La campaña presidencial entra en una fase de redefiniciones políticas tras la primera vuelta. Las alianzas, los apoyos de sectores eliminados y la disputa por los indecisos marcarán el camino hacia la elección del próximo 21 de junio.
El politólogo Andrés García afirmó en El Dorado Radio que los debates entre los candidatos pueden convertirse en un factor determinante para atraer votantes de centro, captar apoyos del voto en blanco y consolidar respaldos en una contienda que prevé márgenes estrechos entre los finalistas.
García, director de WP Group, politólogo de la Universidad de los Andes, especialista en negociación y relaciones internacionales y candidato a doctor en Gobierno y Administración Pública de la Universidad Complutense de Madrid, analizó en El Dorado Radio el papel que tendrán los debates presidenciales en la definición de la segunda vuelta electoral.
Durante la entrevista, García afirmó que los espacios de confrontación de ideas pueden convertirse en uno de los factores más importantes de la campaña. “Los debates pueden mover votos en la recta final”, señaló, al explicar que la diferencia entre los candidatos podría definirse por márgenes reducidos de participación ciudadana.
Según su análisis, la elección podría resolverse con una diferencia similar a la registrada en los comicios presidenciales de 2022, cuando el margen entre los finalistas fue inferior a un millón de votos.
El analista explicó que históricamente los candidatos que lideran las encuestas suelen evitar los debates por el riesgo político que representan. “Son debates complejos, difíciles, con preguntas de zancadilla y dilemas morales”, afirmó.
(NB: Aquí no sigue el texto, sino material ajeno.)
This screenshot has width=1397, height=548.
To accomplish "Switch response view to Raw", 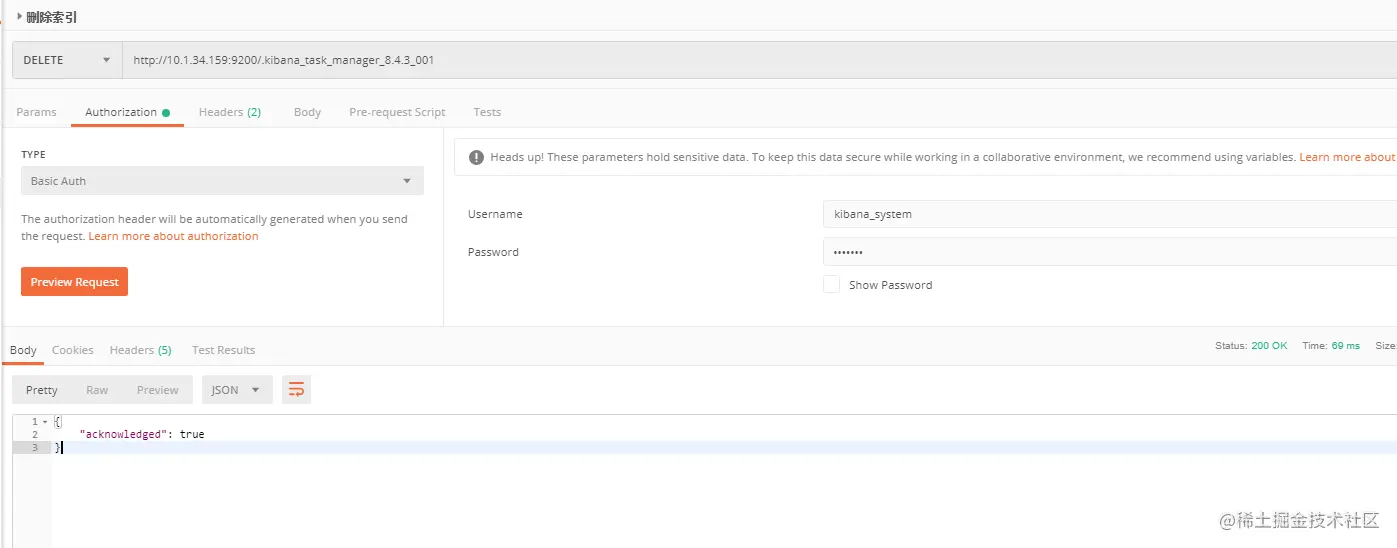I will coord(97,390).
Sin embargo, destacó que en una segunda vuelta los ciudadanos exigen confrontar propuestas y observar directamente las capacidades de liderazgo, preparación y manejo de crisis de quienes aspiran a gobernar el país.
García también resaltó que la contienda electoral ya no se desarrolla únicamente en plazas públicas o medios tradicionales. “El mundo digital hoy es el rey de la comunicación”, indicó, al referirse al protagonismo que han adquirido las redes sociales, las transmisiones en vivo y los nuevos formatos de comunicación política. No obstante, consideró que los debates siguen siendo un complemento fundamental para contrastar programas de gobierno y reducir interpretaciones erróneas sobre las propuestas de los candidatos.
Otro de los aspectos destacados por el experto fue el peso que tendrán los votantes que apoyaron candidaturas eliminadas en primera vuelta. “Hay dos sectores del electorado que van a jugar de manera muy protagonista: los indecisos y el voto en blanco”, aseguró. Según explicó, los candidatos deberán presentar propuestas concretas dirigidas a jóvenes, sectores ambientales, votantes de centro y ciudadanos que aún no se sienten plenamente identificados con ninguna de las campañas finalistas.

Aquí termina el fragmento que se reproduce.